Let $A$ be a $3 \times 3$ matrix such that $A^2 = I$. If $\det(A) = -1$ and the sum of eigenvalues is $1$, find the set of eigenvalues of $A$.

• A. \( 1, 1, 1 \)
• B. \( 1, 1, -1 \)
• C. \( -1, -1, 1 \)
• D. \( -1, -1, -1 \)

Hint:

For matrices satisfying \(A^2=I\), eigenvalues are always restricted to \(\pm1\). Use determinant and trace conditions together to uniquely identify them.

Answer 1

The Correct Option is B

Concept: An involutory matrix satisfies \(A^2 = I\).
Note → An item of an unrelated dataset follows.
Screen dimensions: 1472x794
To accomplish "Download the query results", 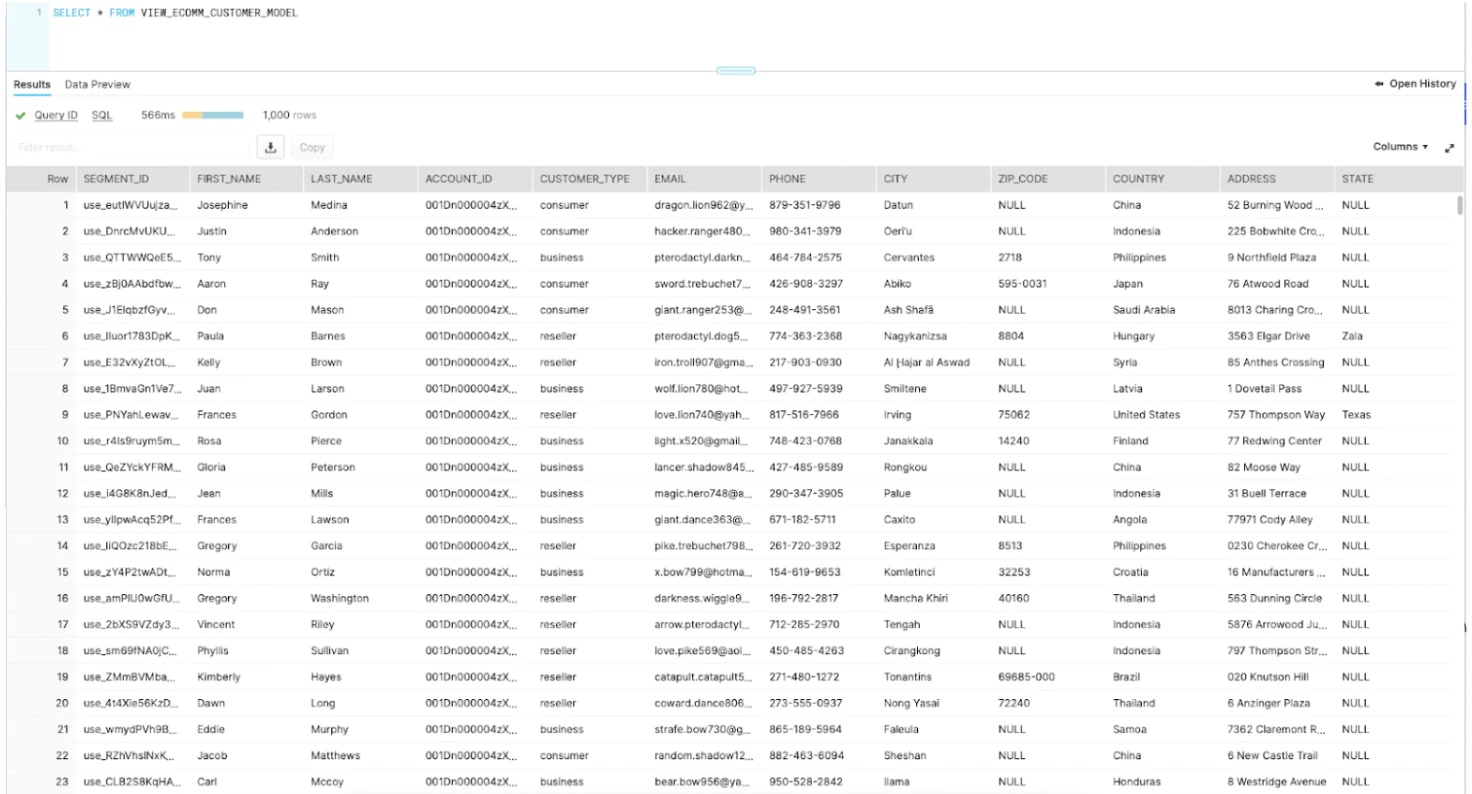I will click(270, 147).
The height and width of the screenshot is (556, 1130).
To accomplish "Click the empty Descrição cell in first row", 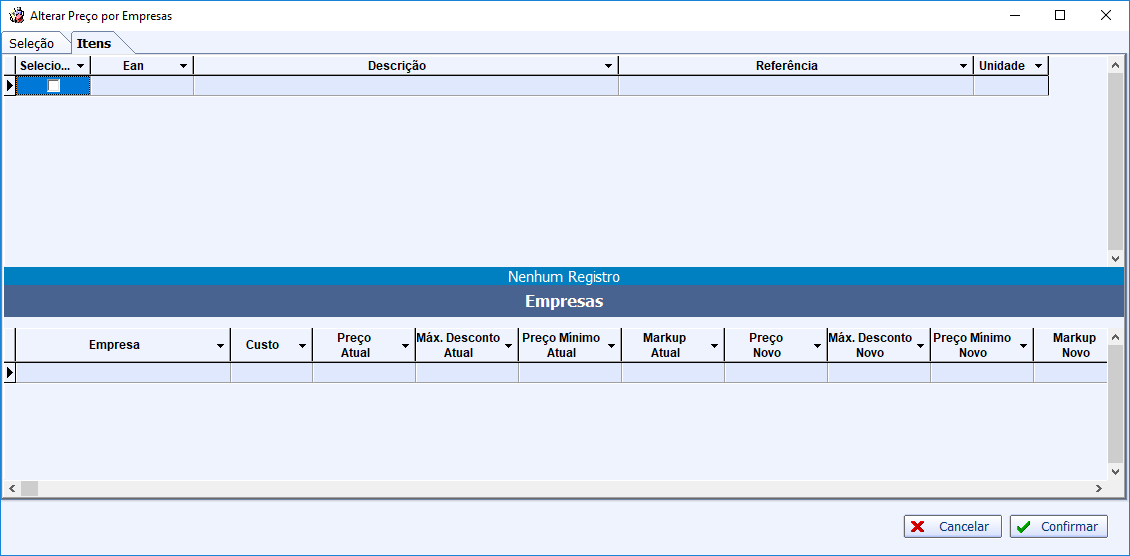I will pos(405,86).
Hence, every eigenvalue \(\lambda\) of \(A\) satisfies: \[ \lambda^2 = 1 \] Therefore, the eigenvalues can only be \(1\) or \(-1\).

Step 1: Use the determinant condition.
The determinant of a matrix equals the product of its eigenvalues: \[ \lambda_1\lambda_2\lambda_3 = -1 \] Thus, an odd number of eigenvalues must be negative.

Step 2: Use the trace condition.
The sum of eigenvalues is: \[ \lambda_1+\lambda_2+\lambda_3 = 1 \]

Step 3: Check possible combinations.
Possible eigenvalue sets are: \[ (1,1,-1), \quad (-1,-1,-1) \] For \((1,1,-1)\): \[ 1+1-1 = 1 \] and \[ 1\cdot1\cdot(-1)=-1 \] Both conditions are satisfied.